Mezcal Vago Mexicano
The Mezcal Vago Mexicano is made by Aquilino García López at his palenque in Candelaria Yegolé, Oaxaca (16°29'41.36"N, 96°18'38.69"W).
The Agave Mexicano that Aquilino uses is sourced from his and his neighbor’s farm in Candelaria Yegolé. This strain is native to not just the region or the valley, but that actual hillside. Though cultivated, this agave is quite rare.
There are several different varieties of Agave Mexicano. Aquilino uses Agave Mexicano Penca Corta which has shorter, broader leaves than Agave Espadín. It’s Latin name is Agave Rhodacantha. At maturity it is about 30% smaller than an Espadín and takes 7-10 years to mature.
For Mezcal Vago’s Mexicano, Aquilino combines 10% (raw agave weight) of Agave Espadín with the Agave Mexicano in the roasting pit. This is done to add a touch of sweetness, help bring out the subtle flavors of the Agave Mexicano and leave a lasting finish. They are roasted, ground, fermented and ditilled together.
Mezcal Vago’s Mexicano is a treat for connoisseurs. It has a great balance of spiciness and sweetness that is distinct to the Agave Mexicano. Aquilino’s techniques highlight these characteristics from the spicy aroma through a touch of sweetness on the finish. This mezcal has become renowned for it’s elegance and is beautiful sipped on it’s own. The hints of cacao, cinnamon, and vanilla make it a perfect digestif or pairing with dessert.
Producer: Aquilino García López.
Location: Candelaria Yegolé, Oaxaca
The still (palenque) is on Aquilino’s ranch where he lives full time. He and his father moved it to its current location 15 years ago. It has moved around from nearby locations over the years. He believes his family has been making Mezcal for at least five generations. Aquilino and his son Mateo do nearly all of the work themselves.
The fermentation vats are made of pine and hold up to 1000 liters. The cooked agave and water ferment from the natural airborne yeasts in the air. No additional ingredients are used to make the Mezcal other than agave and water.
Each batch ferments for around a week. This varies depending on the ambient temperature at the time of fermentation. Aquilino distills his fermented mash before all of the sugar has fermented. This is sooner than other Mescalero’s’ techniques. He uses six fermentation vats. Aquilino has an alembic copper still that has a 250-liter capacity. He makes all the separations (cuts) by smell and taste. All of Aquilino’s mezcals are twice distilled.

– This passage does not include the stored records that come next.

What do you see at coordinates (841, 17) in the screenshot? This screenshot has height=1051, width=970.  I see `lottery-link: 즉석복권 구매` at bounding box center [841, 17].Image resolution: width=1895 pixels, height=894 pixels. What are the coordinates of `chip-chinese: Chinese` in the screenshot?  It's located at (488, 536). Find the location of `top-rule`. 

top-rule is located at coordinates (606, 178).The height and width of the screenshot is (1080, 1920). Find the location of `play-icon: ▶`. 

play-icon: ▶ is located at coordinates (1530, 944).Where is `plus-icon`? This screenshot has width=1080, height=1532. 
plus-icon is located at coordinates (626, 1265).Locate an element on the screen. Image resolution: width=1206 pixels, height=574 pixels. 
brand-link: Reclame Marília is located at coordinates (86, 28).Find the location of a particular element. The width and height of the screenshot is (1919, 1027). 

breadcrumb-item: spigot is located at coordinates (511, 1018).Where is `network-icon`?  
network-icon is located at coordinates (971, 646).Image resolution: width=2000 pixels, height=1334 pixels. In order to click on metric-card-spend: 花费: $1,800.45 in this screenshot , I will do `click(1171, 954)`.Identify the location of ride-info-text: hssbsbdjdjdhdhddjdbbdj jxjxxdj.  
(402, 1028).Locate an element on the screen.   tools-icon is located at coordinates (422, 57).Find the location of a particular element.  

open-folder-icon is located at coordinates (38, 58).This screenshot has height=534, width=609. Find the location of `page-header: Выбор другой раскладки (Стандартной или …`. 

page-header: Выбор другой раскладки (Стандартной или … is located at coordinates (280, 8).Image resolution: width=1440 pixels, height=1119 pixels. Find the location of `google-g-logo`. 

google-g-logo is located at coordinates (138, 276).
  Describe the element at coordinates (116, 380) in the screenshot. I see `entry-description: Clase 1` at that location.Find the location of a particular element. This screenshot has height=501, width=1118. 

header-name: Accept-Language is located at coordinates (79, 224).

Aquilino’s Mezcals have a definite style. Bright, clean and bold without too much smoke. They have less bottom end (tails) than other mezcal lines, due in part to his “narrow” cuts on the still. This really lets the subtle notes of the agave shine through on the front end of the palate. All of Aquilino’s mezcal goes through a simple sediment filtration through a tubular cellulose filter before bottling. The bottling is done by hand in Oaxaca City. The very light filtration is the only way the mezcal is affected between when it was made on the palenque and how it ends up in the bottle.